▶ **Seitentext**:
Obwohl dem Leser vorerst die Schwestern als Protagonisten vor Augen geführt werden, die um jeden Preis das regressive Kleinstadtmilieu ihrer Jugend verlassen möchten und diesem doch nie entkommen können, ist die Figurenstruktur in der Geschichte weit komplexer.

Der Roman zeigt ungeschönt den tief sitzenden Schmerz, den man mit sich trägt, wenn die eigene Familie, das Milieu der Kindheit oder das allgemeine Umfeld das Individuum davon überzeugt hat, sich für einen Aspekt ihrer Person zu schämen.
Unter dieser Prämisse blüht die Beziehung zwischen Desirees und Stellas Töchtern auf, und die schwarze Gemeinschaft trifft ebenso unverhofft auf die Trans-Community. Weitere Arten der Persönlichkeitsspaltung, des Doppellebens und Formen von Scham wegen des eigenen Körpers werden ausgeführt. Der Bruch mit der eigenen Familie zugunsten der Umsetzung einer neu gewählten Identität wird eher zur Regel als zur Ausnahme.
Es handelt sich hierbei nicht um eine Bande von Misfits. Bennett gelingt es, zu zeigen, wie scheinbar durchschnittliche Individuen von ihrer Vergangenheit verfolgt werden und schwere Traumata mit sich tragen, die zu bewältigen ihre gesamte emotionale Kraft kostet. Der Roman beginnt mit internem Rassismus und weitet sich auf die sehr universale Ebene persönlicher Schamgefühle und Verlust des Selbstwertes aufgrund von Bigotterie aus.

▶ **Bereitgestellte Daten**:
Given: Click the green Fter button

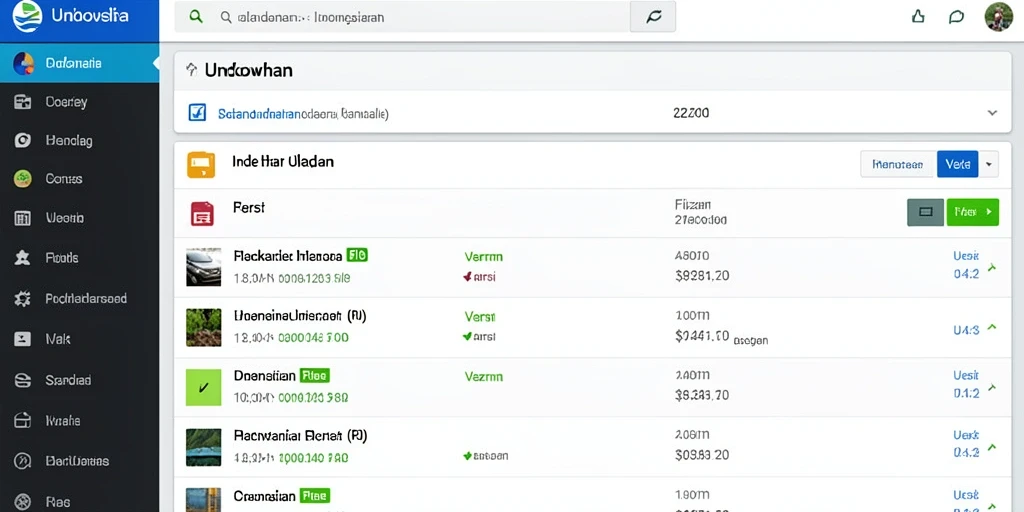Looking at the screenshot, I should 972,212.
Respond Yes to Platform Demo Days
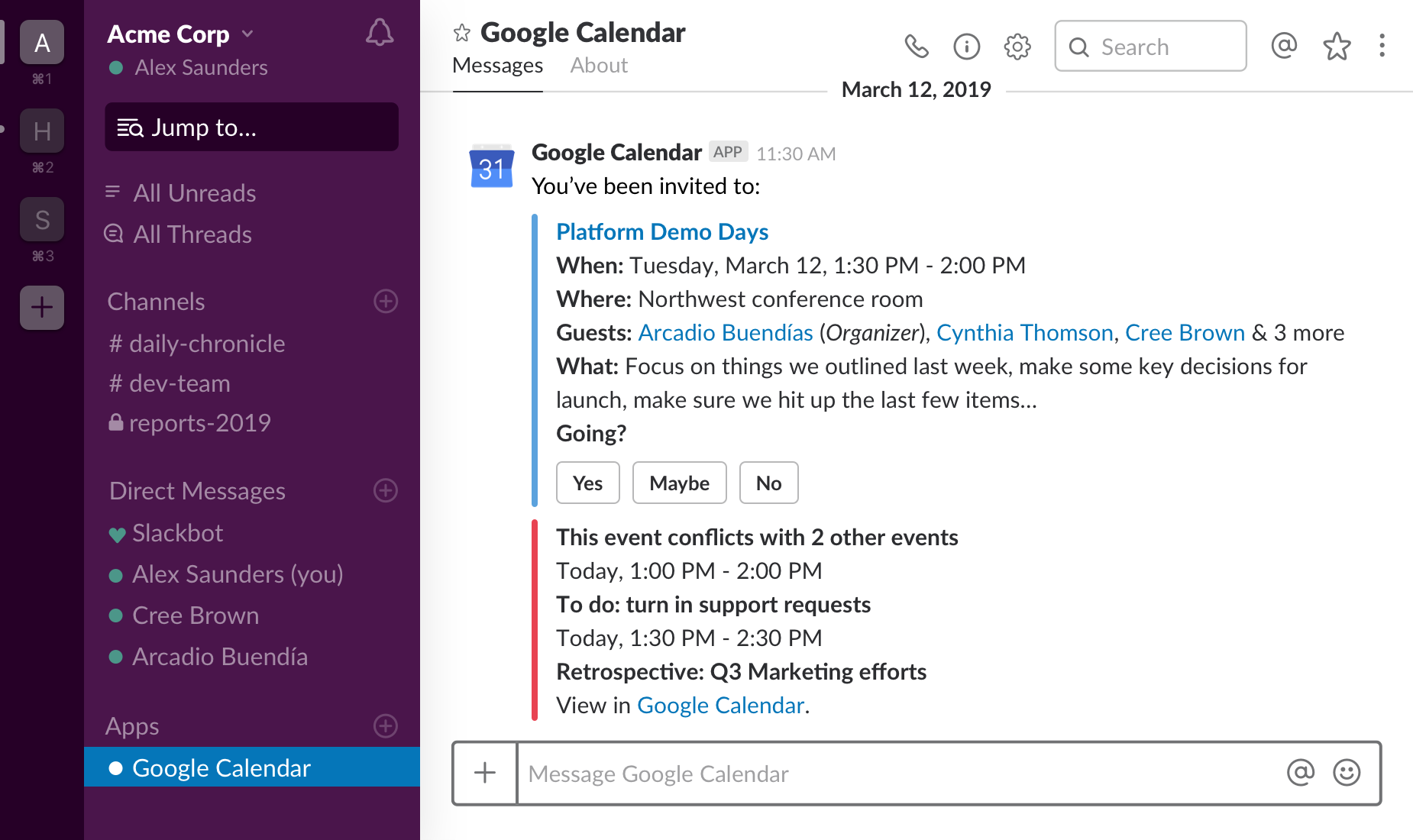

▶ **Aufgaben**:
• a. Bitte nenne alles, was laut Seitentext einen Menschen davon überzeugen kann, sich für einen Aspekt der eigenen Person zu schämen.
• b. Gib den Abschnitt aus dem Seitentext wortgetreu wieder, der mit „Es handelt sich“ beginnt und mit „von Bigotterie aus.“ endet.

▶ **Lösungen**:
• a. die eigene Familie; das Milieu der Kindheit; das allgemeine Umfeld

• b.
Es handelt sich hierbei nicht um eine Bande von Misfits. Bennett gelingt es, zu zeigen, wie scheinbar durchschnittliche Individuen von ihrer Vergangenheit verfolgt werden und schwere Traumata mit sich tragen, die zu bewältigen ihre gesamte emotionale Kraft kostet. Der Roman beginnt mit internem Rassismus und weitet sich auf die sehr universale Ebene persönlicher Schamgefühle und Verlust des Selbstwertes aufgrund von Bigotterie aus.